■ Task: Within the material below, how many lines include the word "legend"? Only the number should be given.

■ Material provided:

*** Block opens ***

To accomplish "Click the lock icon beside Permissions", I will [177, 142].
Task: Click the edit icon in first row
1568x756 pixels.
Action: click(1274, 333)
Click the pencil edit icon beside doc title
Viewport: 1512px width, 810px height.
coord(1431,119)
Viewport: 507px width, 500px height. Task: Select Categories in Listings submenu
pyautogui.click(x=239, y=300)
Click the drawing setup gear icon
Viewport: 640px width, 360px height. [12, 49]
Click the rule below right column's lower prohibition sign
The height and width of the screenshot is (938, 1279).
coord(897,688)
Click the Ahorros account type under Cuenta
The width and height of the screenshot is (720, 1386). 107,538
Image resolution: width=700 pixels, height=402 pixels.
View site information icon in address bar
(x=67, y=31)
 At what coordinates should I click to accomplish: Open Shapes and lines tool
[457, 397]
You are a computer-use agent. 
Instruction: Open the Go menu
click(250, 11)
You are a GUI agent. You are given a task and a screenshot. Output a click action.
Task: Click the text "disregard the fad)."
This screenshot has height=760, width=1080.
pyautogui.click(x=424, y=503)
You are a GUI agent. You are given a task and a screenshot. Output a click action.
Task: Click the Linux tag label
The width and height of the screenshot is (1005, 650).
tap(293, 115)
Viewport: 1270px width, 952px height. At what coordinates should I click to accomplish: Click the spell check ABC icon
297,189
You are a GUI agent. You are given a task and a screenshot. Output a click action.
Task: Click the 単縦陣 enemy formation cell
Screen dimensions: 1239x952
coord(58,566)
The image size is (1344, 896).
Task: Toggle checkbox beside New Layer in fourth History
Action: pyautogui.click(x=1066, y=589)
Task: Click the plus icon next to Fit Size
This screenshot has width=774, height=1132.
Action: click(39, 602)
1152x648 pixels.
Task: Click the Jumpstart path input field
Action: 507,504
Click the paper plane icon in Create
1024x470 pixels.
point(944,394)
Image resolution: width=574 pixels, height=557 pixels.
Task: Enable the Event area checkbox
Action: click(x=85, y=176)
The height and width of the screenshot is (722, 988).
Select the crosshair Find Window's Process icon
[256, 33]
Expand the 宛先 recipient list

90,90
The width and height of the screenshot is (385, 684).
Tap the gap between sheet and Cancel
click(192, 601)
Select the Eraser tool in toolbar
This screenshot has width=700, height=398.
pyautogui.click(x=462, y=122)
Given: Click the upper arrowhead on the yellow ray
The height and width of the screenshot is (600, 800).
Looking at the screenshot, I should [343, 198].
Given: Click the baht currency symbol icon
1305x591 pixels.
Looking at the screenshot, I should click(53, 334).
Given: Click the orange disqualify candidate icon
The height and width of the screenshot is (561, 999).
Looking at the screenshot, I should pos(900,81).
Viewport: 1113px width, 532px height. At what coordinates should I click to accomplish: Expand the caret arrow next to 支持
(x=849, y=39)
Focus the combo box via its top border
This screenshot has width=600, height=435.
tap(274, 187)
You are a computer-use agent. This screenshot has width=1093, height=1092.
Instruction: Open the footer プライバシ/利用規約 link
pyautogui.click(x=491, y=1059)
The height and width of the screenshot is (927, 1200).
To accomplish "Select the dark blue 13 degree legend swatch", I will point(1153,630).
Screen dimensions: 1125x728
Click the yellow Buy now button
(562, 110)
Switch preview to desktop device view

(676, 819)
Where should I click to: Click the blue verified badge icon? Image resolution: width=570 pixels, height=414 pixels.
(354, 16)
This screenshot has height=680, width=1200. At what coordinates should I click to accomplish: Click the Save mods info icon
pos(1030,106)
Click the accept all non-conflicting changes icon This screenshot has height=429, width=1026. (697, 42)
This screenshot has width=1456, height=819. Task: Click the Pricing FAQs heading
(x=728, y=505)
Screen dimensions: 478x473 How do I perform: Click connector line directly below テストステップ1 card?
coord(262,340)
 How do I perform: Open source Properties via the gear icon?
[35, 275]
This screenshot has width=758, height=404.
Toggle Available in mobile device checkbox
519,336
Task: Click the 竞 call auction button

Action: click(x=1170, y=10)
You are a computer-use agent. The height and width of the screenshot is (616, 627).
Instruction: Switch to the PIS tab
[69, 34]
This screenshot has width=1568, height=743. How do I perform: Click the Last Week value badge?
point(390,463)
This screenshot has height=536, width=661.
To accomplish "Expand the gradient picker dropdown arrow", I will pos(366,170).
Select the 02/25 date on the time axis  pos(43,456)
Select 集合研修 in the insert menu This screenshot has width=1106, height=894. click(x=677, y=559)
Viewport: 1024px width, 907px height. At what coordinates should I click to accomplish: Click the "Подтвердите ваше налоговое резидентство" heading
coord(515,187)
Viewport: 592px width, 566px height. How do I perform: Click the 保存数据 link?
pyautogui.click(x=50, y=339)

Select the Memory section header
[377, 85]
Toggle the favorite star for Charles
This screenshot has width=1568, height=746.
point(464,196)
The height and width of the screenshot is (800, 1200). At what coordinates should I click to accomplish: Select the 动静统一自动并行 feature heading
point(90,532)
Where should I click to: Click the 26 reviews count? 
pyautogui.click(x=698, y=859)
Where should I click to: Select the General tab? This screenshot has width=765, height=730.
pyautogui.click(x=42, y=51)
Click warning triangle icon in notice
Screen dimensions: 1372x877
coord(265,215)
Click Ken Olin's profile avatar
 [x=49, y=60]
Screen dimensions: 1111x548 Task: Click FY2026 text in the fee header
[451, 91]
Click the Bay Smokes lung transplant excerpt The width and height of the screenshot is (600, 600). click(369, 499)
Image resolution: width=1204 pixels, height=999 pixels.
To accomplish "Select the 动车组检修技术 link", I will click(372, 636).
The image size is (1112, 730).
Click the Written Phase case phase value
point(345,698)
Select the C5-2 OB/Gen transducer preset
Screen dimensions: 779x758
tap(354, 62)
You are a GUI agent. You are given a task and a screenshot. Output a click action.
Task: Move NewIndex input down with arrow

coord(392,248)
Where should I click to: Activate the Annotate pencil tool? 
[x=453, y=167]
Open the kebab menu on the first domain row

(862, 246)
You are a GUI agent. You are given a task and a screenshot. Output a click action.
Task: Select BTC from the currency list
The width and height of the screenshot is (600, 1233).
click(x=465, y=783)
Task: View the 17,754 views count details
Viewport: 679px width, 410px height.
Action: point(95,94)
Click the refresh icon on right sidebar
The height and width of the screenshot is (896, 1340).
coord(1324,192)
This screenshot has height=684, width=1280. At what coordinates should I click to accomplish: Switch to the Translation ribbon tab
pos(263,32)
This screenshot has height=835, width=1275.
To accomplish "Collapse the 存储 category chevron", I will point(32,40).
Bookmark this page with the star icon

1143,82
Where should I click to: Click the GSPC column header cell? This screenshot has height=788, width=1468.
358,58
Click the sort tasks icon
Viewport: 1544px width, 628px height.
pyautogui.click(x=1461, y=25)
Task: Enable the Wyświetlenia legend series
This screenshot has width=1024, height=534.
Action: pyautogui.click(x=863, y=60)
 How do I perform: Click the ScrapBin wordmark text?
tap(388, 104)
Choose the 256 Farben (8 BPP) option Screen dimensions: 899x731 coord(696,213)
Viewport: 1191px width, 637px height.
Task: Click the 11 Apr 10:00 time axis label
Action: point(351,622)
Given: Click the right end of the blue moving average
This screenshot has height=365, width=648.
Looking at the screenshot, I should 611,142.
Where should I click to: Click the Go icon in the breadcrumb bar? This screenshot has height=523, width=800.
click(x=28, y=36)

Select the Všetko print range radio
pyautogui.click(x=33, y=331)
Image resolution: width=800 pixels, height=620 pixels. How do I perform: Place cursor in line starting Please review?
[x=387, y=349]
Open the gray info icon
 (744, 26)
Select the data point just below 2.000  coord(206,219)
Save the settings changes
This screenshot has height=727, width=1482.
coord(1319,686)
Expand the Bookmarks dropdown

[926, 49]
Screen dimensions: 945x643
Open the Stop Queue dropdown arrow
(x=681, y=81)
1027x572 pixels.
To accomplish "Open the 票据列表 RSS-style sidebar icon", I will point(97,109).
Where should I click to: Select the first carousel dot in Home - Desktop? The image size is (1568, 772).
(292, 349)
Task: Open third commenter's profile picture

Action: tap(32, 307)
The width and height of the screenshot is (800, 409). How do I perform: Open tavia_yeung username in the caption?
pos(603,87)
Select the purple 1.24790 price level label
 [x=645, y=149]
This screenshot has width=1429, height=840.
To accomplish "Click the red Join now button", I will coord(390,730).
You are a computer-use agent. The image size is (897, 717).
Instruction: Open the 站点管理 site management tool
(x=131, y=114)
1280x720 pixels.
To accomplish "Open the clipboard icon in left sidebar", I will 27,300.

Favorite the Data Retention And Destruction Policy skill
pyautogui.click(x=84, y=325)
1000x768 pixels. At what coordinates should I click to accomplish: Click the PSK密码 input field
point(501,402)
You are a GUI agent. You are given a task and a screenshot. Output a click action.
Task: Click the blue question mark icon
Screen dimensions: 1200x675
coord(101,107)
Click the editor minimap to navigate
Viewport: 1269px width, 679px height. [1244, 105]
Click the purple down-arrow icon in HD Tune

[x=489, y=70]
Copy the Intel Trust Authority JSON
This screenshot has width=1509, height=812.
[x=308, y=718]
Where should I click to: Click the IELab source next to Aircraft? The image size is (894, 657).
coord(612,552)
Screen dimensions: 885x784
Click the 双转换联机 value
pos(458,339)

*** Block closes ***

■ Task solution: 2